Circus magic arrives in Baker City, OR
Digital Journal Reports
by Scott Ungerecht
Baker City, OR - At the break of dawn on June 28, one man stood alone on the Baker County Fair Grounds in Baker City, Oregon. His mission: to stake out a large area where several large tents will be carefully placed for the famous Carson and Barnes Circus. One hour after the man completed his mission, six large semi-trucks arrived at the fair grounds in one group caravan, each one pulling a thirty-foot-long trailer filled with equipment, tools, tents, other gear, or exotic animals. Each rig quickly found a parking place on the flat, open fair ground that was covered with grass. Stenciled on the outside of each driver's door were the words “Miller Equipment Company of Hugo, Oklahoma”.
Suddenly, a small yellow cargo van pulling a white ticket booth trailer arrived next. Then six large RV motor homes arrived last, each one containing the show's human circus performers. Within 30 minutes, over a dozen Hispanic men wearing hard hats, jeans, t-shirts, and green safety vests started unloading the trailers. Some men started pounding large tent pegs into the ground with heavy sledgehammers. Others started unfolding the tents. Everyone had an important job to do.

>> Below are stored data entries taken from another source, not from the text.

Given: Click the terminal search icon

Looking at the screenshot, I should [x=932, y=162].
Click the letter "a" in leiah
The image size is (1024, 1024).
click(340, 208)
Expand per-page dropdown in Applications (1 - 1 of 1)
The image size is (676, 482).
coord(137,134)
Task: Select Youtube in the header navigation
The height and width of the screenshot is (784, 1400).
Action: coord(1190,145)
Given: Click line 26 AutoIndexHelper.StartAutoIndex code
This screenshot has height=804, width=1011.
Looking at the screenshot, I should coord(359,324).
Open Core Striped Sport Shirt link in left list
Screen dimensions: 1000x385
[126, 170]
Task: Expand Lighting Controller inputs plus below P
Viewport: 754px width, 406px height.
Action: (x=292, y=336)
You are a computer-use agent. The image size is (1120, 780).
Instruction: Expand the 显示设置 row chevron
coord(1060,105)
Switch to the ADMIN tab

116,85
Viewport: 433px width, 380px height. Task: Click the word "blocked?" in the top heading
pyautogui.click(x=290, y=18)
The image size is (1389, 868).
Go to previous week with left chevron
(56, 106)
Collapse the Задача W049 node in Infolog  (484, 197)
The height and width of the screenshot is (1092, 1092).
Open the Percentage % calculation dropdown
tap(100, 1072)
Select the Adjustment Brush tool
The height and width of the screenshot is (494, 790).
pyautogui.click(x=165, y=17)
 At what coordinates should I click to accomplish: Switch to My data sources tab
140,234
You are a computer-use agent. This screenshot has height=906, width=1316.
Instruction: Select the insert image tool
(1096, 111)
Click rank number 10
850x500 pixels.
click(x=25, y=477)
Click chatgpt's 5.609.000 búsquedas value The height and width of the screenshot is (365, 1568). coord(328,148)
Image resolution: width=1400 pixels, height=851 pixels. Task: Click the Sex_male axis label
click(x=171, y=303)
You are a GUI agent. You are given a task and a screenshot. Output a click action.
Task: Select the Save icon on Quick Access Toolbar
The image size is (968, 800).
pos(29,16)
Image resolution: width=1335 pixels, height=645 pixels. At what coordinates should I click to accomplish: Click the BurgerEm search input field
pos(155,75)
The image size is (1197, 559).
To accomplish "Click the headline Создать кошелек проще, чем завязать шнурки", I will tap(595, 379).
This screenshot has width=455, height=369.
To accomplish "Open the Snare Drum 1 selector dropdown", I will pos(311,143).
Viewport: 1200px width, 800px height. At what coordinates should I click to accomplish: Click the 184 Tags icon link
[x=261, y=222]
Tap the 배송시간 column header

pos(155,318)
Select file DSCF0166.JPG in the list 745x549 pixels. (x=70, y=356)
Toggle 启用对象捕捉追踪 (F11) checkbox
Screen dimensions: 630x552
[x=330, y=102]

Suddenly, the air was calm, birds were quiet, and neighborhood dogs sat riveted behind chain link fences as they watched miniature ponies, camels, Llamas, elephants, a zebra, and a pigmy hippo being guided off several trailers by experienced animal trainers. What were these odd looking creatures?
One hour later, the entire Baker County Fair Grounds had been transformed into an oasis of tents, animals, semi-truck trailers, RV motor homes, bails of fresh hay, short iron gates, ticket booths and security personnel to bring alive the magic and mystery of a real circus carnival.